Yoo Myungsik, Bunkowski Klaudia, Lie Andrew, Junn Eunsung
RWJMS Institute for Neurological Therapeutics, Department of Neurology, Rutgers -Robert Wood Johnson Medical School, Piscataway, NJ, 08854, USA.
Mol Biol Rep. 2024 Jul 13;51(1):797. doi: 10.1007/s11033-024-09725-w.
Parkinson's disease (PD) is a common neurodegenerative disorder characterized by a multifaceted genetic foundation. Genome-Wide Association Studies (GWAS) have played a crucial role in pinpointing genetic variants linked to PD susceptibility. Current study aims to delve into the mechanistic aspects through which the PD-associated Single Nucleotide Polymorphism (SNP) rs329648, identified in prior GWAS, influences the pathogenesis of PD.
Employing the CRISPR/Cas9-mediated genome editing mechanism, we demonstrated the association of the disease-associated allele of rs329648 with increased expression of miR-4697-3p in differentiated SH-SY5Y cells. We revealed that miR-4697-3p contributes to the formation of high molecular weight complexes of α-Synuclein (α-Syn), indicative of α-Syn aggregate formation, as evidenced by Western blot analysis. Furthermore, our study unveiled that miR-4697-3p elevates SNCA112 mRNA levels. The resultant protein product, α-Syn 112, a variant of α-Syn with 112 amino acids, is recognized for augmenting α-Syn aggregation. Notably, this regulatory effect minimally impacts the levels of full-length SNCA140 mRNA, as evidenced by qRT-PCR. Additionally, we observed a correlation between the disease-associated allele and miR-4697-3p with increased cell death, substantiated by assessments including cell viability assays, alterations in cell morphology, and TUNEL assays.
Our research reveals that the disease-associated allele of rs329648 is linked to higher levels of miR-4697-3p. This increase in miR-4697-3p leads to elevated SNCA112 mRNA levels, consequently promoting the formation of α-Syn aggregates. Furthermore, miR-4697-3p appears to play a role in increased cell death, potentially contributing to the pathogenesis of PD.
帕金森病(PD)是一种常见的神经退行性疾病,具有多方面的遗传基础。

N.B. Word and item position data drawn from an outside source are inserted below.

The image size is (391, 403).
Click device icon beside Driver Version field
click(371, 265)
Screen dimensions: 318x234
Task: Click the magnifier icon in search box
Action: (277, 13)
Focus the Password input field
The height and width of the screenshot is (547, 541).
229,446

全基因组关联研究(GWAS)在确定与PD易感性相关的基因变异方面发挥了关键作用。当前研究旨在深入探究先前GWAS中鉴定出的与PD相关的单核苷酸多态性(SNP)rs329648影响PD发病机制的分子机制。
利用CRISPR/Cas9介导的基因组编辑机制,我们证明了rs329648的疾病相关等位基因与分化的SH-SY5Y细胞中miR-4697-3p表达增加有关。我们发现miR-4697-3p有助于α-突触核蛋白(α-Syn)高分子量复合物的形成,这表明α-Syn聚集体形成,蛋白质免疫印迹分析证明了这一点。此外,我们的研究表明miR-4697-3p可提高SNCA112 mRNA水平。产生的蛋白质产物α-Syn 112是一种含有112个氨基酸的α-Syn变体,已知可增强α-Syn聚集。值得注意的是,定量逆转录聚合酶链反应证明,这种调节作用对全长SNCA140 mRNA水平的影响最小。此外,我们观察到疾病相关等位基因和miR-4697-3p与细胞死亡增加之间存在相关性,包括细胞活力测定、细胞形态改变和TUNEL测定等评估证实了这一点。
我们的研究表明,rs329648的疾病相关等位基因与更高水平的miR-4697-3p有关。miR-4697-3p的这种增加导致SNCA112 mRNA水平升高,从而促进α-Syn聚集体的形成。此外,miR-4697-3p似乎在增加细胞死亡中起作用,可能有助于PD的发病机制。